RECORDS PROVIDED Block Start
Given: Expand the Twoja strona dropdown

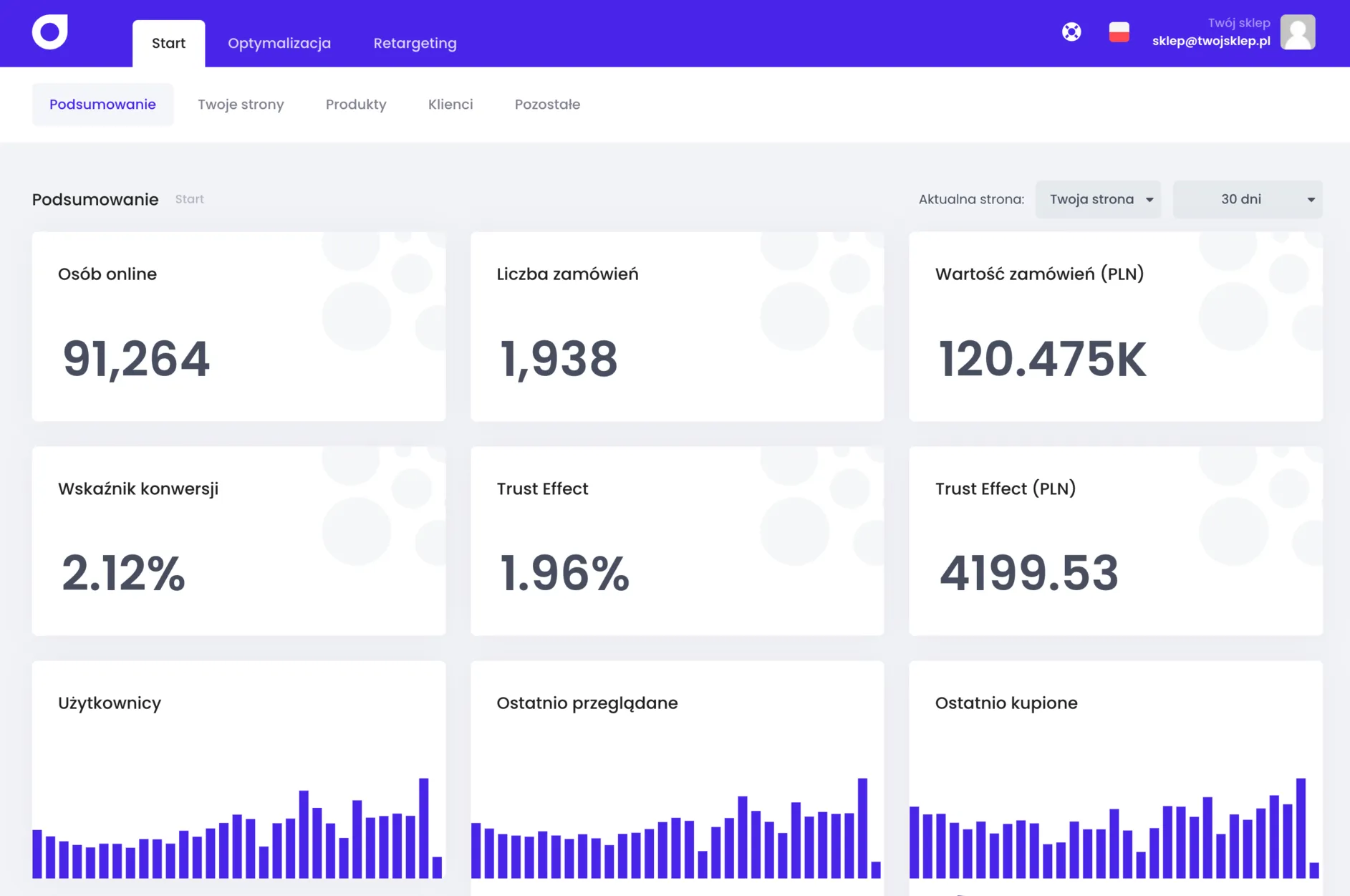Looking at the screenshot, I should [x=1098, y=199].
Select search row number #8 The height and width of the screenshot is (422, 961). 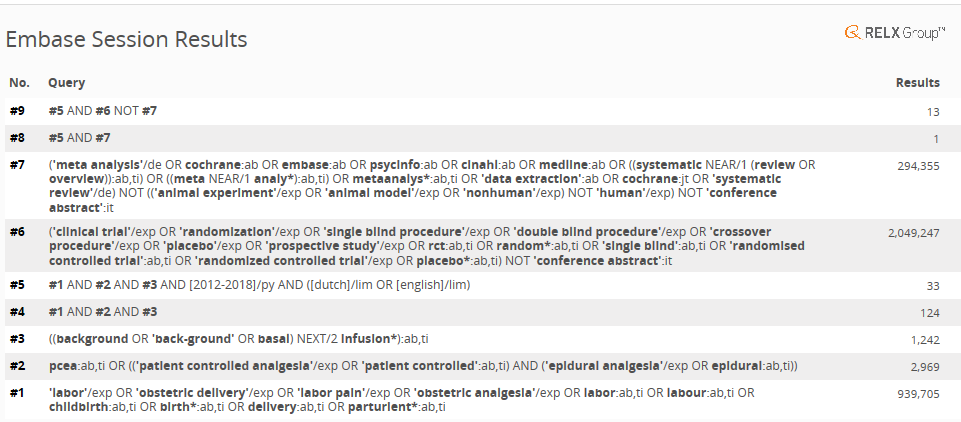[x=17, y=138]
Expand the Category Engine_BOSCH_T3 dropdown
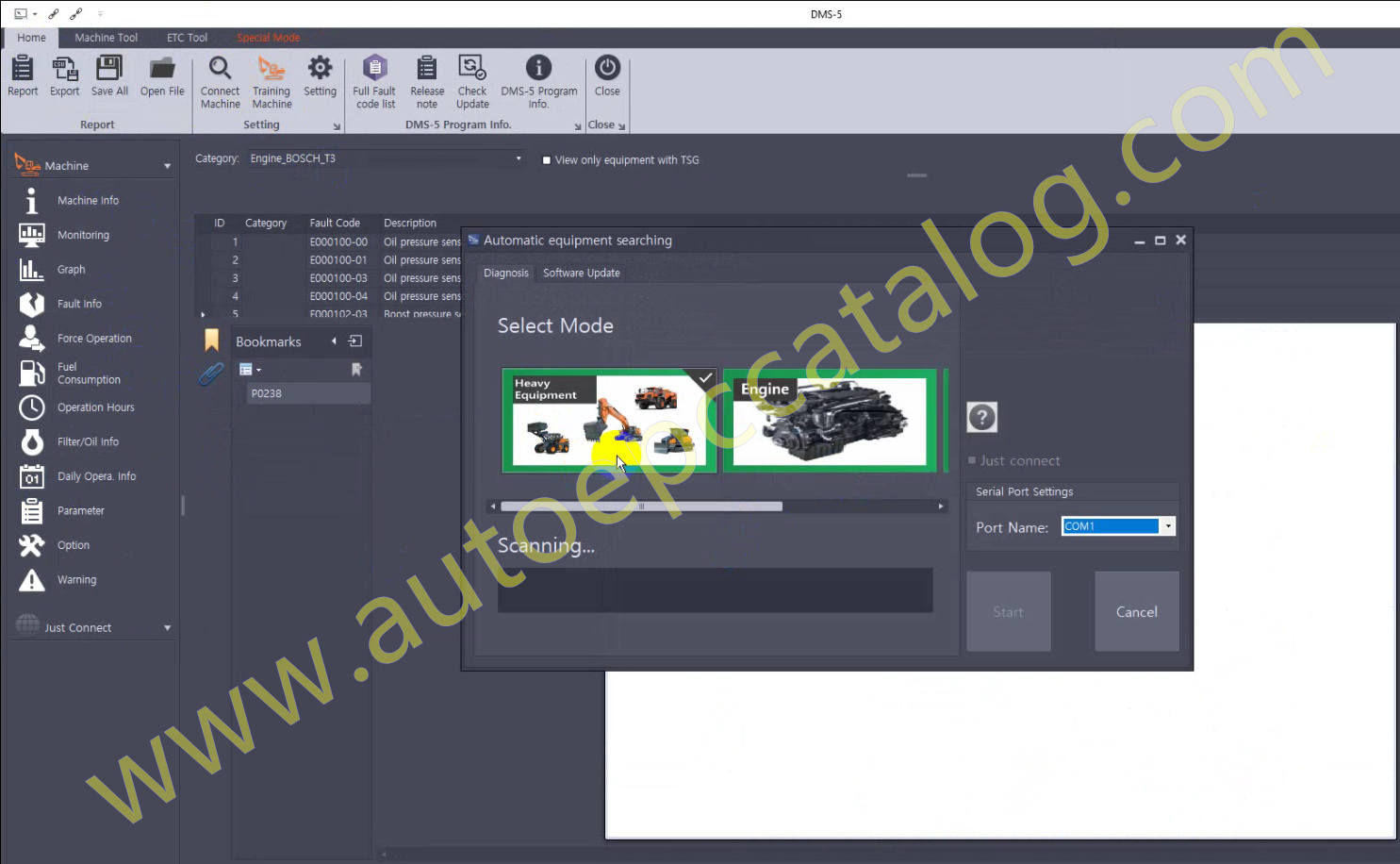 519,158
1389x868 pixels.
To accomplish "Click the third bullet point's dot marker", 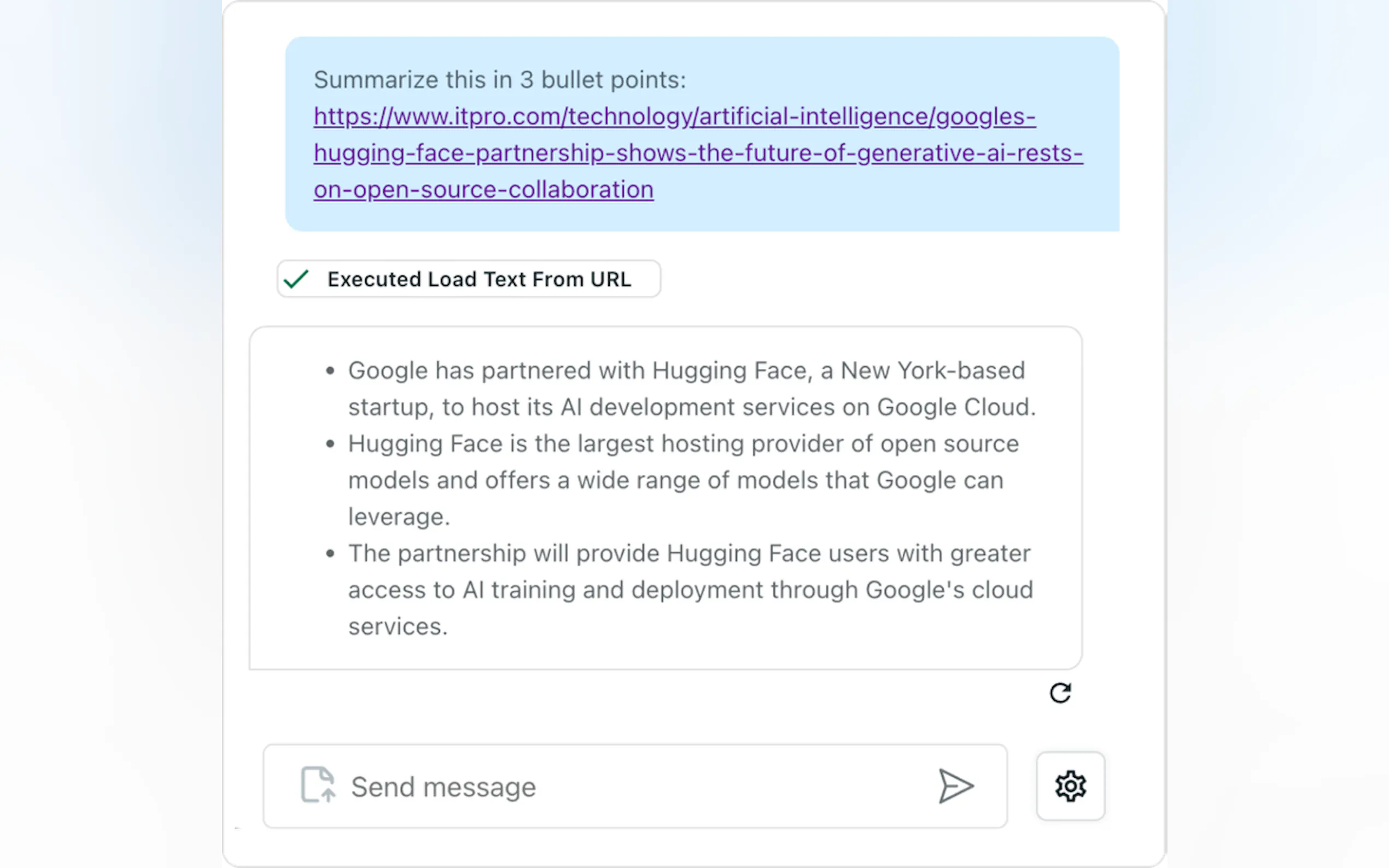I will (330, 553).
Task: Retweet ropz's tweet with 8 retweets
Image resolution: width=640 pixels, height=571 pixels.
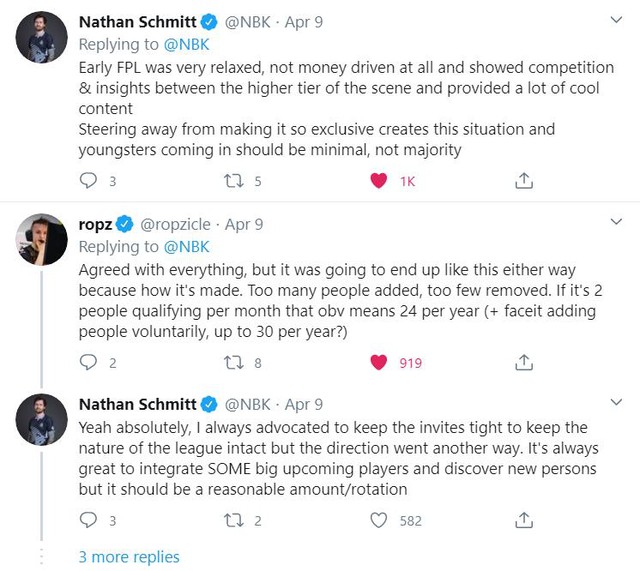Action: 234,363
RECORDS PROVIDED Block End
PROBLEM DETAILS. Your answer should consist solely of the lines from the one holding "Image resolution: width=640" through the end of the listing, reproduced exactly and without pictures.

YOUR SOLUTION.
Image resolution: width=640 pixels, height=571 pixels.
Action: 234,363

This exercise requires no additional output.